A 66.5%. This is the accumulated inflation we have suffered between 2000 and 2025. In only two of these years, the value of money has remained or increased. The rest of the time, our savings have been losing purchasing power. And we don't have to look twenty-five years back to notice it: we only have to think about the last five. The price of homes, cars, or even eggs has skyrocketed.
The question is inevitable: have salaries also risen by 66%? For many people, the answer is clear. It is increasingly difficult to make ends meet. The problem is not just what we earn, but what we can buy with what we earn. And this is where inflation becomes a silent tax.
For the State, on the other hand, inflation is very profitable. VAT automatically increases because products are more expensive and, in addition, income tax is not adjusted to inflation. Deflating income tax would mean updating tax brackets according to the increase in prices, preventing a salary increase intended only to compensate for inflation from leading you to pay more taxes without actually gaining purchasing power. For example, if a bracket starts at 20,000 euros, with 3% inflation, this threshold should be updated to 20,600 euros. In countries like Germany, France, or Portugal, this is already done. Here, it is not.

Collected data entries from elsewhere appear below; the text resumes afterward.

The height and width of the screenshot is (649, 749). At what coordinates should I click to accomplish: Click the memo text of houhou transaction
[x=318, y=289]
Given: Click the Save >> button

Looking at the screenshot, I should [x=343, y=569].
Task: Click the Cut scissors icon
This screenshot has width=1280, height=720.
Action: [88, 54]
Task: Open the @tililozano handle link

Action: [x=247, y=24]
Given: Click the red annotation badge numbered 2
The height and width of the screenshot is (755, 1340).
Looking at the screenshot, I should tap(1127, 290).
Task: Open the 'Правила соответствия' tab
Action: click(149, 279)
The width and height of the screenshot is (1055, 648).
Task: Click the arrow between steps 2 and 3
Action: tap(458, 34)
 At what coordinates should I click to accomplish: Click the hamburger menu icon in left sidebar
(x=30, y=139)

And there is another problem: inflation particularly penalizes savers. Leaving money idle in a current account is seeing how, year after year, it is worth less. Therefore, today investing is no longer just an option to make money; it is a necessity to try not to lose it, and there are as many options as the risk you are willing to take. Because when money loses value and salaries do not keep pace, we do not stay the same. We get poorer.